Copy each of the records below verbatim, line for line.
--- START ---
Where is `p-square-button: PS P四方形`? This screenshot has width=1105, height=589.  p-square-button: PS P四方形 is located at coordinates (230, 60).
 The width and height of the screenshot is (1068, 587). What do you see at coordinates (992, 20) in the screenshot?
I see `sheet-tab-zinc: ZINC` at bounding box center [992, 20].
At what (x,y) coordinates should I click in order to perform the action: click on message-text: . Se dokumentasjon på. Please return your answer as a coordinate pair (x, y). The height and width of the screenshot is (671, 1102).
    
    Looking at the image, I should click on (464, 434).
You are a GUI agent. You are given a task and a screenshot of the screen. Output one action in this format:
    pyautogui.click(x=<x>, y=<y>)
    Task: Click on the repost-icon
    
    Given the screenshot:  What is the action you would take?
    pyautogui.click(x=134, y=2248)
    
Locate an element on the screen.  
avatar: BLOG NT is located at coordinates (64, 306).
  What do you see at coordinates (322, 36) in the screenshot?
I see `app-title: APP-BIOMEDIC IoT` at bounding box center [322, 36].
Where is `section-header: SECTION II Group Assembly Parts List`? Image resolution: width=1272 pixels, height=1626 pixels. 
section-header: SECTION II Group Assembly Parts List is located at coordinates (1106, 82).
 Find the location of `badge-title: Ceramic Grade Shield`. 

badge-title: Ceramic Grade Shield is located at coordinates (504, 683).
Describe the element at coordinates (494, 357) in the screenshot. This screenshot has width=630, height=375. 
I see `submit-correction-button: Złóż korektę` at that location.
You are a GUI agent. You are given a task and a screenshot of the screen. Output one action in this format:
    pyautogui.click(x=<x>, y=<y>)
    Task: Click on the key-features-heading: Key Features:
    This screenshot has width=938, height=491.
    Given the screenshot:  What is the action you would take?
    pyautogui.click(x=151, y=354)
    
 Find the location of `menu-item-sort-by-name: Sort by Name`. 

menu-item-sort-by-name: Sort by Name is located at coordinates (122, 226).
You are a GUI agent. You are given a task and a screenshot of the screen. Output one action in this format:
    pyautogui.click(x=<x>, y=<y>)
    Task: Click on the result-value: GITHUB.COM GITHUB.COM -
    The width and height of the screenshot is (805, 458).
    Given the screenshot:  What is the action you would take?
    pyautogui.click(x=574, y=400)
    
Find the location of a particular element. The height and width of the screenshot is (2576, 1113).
--- END ---
■ Answer to the problem ■
Where is `p-square-button: PS P四方形`? This screenshot has width=1105, height=589.  p-square-button: PS P四方形 is located at coordinates (230, 60).
 The width and height of the screenshot is (1068, 587). What do you see at coordinates (992, 20) in the screenshot?
I see `sheet-tab-zinc: ZINC` at bounding box center [992, 20].
At what (x,y) coordinates should I click in order to perform the action: click on message-text: . Se dokumentasjon på. Please return your answer as a coordinate pair (x, y). The height and width of the screenshot is (671, 1102).
    
    Looking at the image, I should click on (464, 434).
You are a GUI agent. You are given a task and a screenshot of the screen. Output one action in this format:
    pyautogui.click(x=<x>, y=<y>)
    Task: Click on the repost-icon
    
    Given the screenshot:  What is the action you would take?
    pyautogui.click(x=134, y=2248)
    
Locate an element on the screen.  
avatar: BLOG NT is located at coordinates (64, 306).
  What do you see at coordinates (322, 36) in the screenshot?
I see `app-title: APP-BIOMEDIC IoT` at bounding box center [322, 36].
Where is `section-header: SECTION II Group Assembly Parts List`? Image resolution: width=1272 pixels, height=1626 pixels. 
section-header: SECTION II Group Assembly Parts List is located at coordinates (1106, 82).
 Find the location of `badge-title: Ceramic Grade Shield`. 

badge-title: Ceramic Grade Shield is located at coordinates (504, 683).
Describe the element at coordinates (494, 357) in the screenshot. This screenshot has width=630, height=375. 
I see `submit-correction-button: Złóż korektę` at that location.
You are a GUI agent. You are given a task and a screenshot of the screen. Output one action in this format:
    pyautogui.click(x=<x>, y=<y>)
    Task: Click on the key-features-heading: Key Features:
    This screenshot has width=938, height=491.
    Given the screenshot:  What is the action you would take?
    pyautogui.click(x=151, y=354)
    
 Find the location of `menu-item-sort-by-name: Sort by Name`. 

menu-item-sort-by-name: Sort by Name is located at coordinates (122, 226).
You are a GUI agent. You are given a task and a screenshot of the screen. Output one action in this format:
    pyautogui.click(x=<x>, y=<y>)
    Task: Click on the result-value: GITHUB.COM GITHUB.COM -
    The width and height of the screenshot is (805, 458).
    Given the screenshot:  What is the action you would take?
    pyautogui.click(x=574, y=400)
    
Find the location of a particular element. The height and width of the screenshot is (2576, 1113).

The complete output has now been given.